Pergeseran Sistem Sosial
                Biasanya masyarakat tradisional bertumpu pada sektor agraris. Teknologi yang digunakan pun masih sederhana. Sehingga masyarakat tradisional terkondisikan untuk menguatkan kolektivitasnya. Lahirlah tradisi tudang sipulung, gotong-royong, kerjasama, ketulusan dan kebersamaan yang kemudian menjadi nilai-nilai tradisinya.
                Perkembangan teknologi menyebabkan peningkatan produksi dan efesiensi. Namun disisi lain berefek pada kurangnya interaksi antar anggota masyarakat pada pengelolaan pertanian. Akhirnya pelan tapi pasti semangat kolektivitas menjadi pudar.

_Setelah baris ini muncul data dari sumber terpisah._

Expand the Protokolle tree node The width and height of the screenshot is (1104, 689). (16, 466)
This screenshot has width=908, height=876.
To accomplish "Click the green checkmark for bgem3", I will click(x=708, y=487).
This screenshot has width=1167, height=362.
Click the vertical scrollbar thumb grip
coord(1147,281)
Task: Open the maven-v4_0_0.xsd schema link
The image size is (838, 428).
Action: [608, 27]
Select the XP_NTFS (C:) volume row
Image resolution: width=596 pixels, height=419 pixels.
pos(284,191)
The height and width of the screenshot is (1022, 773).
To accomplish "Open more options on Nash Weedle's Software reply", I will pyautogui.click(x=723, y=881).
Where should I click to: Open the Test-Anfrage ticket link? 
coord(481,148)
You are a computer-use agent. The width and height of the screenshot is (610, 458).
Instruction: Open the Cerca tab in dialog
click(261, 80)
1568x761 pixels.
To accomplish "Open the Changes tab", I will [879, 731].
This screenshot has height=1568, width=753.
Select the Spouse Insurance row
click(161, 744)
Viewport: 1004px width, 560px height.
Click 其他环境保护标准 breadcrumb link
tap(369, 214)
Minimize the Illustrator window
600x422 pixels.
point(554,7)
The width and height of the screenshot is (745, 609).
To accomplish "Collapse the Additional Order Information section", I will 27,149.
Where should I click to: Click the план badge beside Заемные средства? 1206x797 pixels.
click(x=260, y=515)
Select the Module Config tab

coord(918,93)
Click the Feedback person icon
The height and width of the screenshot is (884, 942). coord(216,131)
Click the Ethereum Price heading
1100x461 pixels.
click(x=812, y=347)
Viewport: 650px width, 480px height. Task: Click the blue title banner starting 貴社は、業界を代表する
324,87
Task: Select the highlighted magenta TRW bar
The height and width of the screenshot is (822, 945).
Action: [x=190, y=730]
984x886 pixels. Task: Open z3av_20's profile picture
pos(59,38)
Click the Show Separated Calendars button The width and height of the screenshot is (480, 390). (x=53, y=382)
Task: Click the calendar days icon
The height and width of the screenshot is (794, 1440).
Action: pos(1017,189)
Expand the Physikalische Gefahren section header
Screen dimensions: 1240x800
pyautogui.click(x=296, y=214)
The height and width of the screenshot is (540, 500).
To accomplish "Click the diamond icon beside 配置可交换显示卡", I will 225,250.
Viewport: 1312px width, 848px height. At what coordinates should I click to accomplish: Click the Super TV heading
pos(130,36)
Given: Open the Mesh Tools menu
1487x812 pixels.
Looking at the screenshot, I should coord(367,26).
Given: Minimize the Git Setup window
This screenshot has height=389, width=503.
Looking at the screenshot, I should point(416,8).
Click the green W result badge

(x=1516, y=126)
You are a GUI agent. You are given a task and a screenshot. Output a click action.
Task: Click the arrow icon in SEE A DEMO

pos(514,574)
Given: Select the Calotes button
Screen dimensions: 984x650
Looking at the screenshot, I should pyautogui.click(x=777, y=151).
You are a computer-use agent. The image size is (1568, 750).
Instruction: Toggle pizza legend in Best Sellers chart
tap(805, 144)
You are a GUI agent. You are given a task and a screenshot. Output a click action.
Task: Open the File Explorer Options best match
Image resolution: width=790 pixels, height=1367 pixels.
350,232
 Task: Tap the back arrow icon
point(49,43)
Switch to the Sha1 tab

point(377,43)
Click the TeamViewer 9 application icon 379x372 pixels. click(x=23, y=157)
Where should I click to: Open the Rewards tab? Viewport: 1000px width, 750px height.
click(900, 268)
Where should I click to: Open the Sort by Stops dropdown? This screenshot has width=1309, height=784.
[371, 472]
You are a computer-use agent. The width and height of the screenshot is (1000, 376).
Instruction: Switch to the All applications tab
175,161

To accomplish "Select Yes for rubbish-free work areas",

                Pada saat yang hampir bersamaan, runtuhnya rezim orde baru yang manipulatif dan lahirnya reformasi memberikan ekspektasi besar bagi masyarakat post-tradisional. Demokratisasi diintensifkan. Partai politik menjadi lebih banyak. Kesadaran politik meningkat. Peluang mengisi posisi eksekutif dan legislatif semakin terbuka dan tidak melulu menjadi milik kelompok aristokrat. Kompetisi semakin kasat mata. Kemudian melahirkan eforia pada penyelenggaraan pesta demokrasi, yaitu pemilu/pemilukada.
                Sistem pemilihan langsung, membuat para calon berusaha untuk meningkatkan elektabilitasnya dimata masyarakat sebagai konstituen. Berbagai pendekatan digunakan, mulai dari mengingatkan jasa baik dimasa lalu, sentimen primordial, penggunaan jasa paranormal hingga politik uang. Saat ini politik uang bukan lagi hal yang tabu dibicarakan di level grass root. Meski sesungguhnya adalah pelanggaran, namun banyak masyarakat post-tradisional termanjakan olehnya.
                Banyaknya kasus pembakaran gedung atau kantor, telah menunjukkan kepada kita betapa masyarakat kita yang (dulunya) peramah tiba-tiba menjadi pemarah. Demikian pula aksi damai yang kerap berujung anarkis. Sementara politik uang mengindikasikan bahwa ketulusan telah digantikan pragmatisme. Kolektivitas berubah menjadi individualisme. Hal tersebut menjadi ciri masyarakat post-tradisional.




Bias Demokratisasi
                Walaupun pos-pos eksekutif dan legislatif tidak lagi dominasi kelompok aristokrat, tapi dibeberapa daerah yang kental tradisinya, simbol aristokrasi tetap manjur untuk mendulang suara. Sehingga, “faktor silsilah” menjadi “indikator tak terbahasakan” sebagai persyaratan untuk terpilih. Sistem pemerintahan modern yang mengacu pada prinsip manajemen, ternyata berlaku parsial saja didaerah tertentu. Kisah mutasi pejabat atau PNS yang mendukung kandidat yang kalah, menjadi kisah sendu proses demokratisasi yang bias dimasyarakat post-tradisional.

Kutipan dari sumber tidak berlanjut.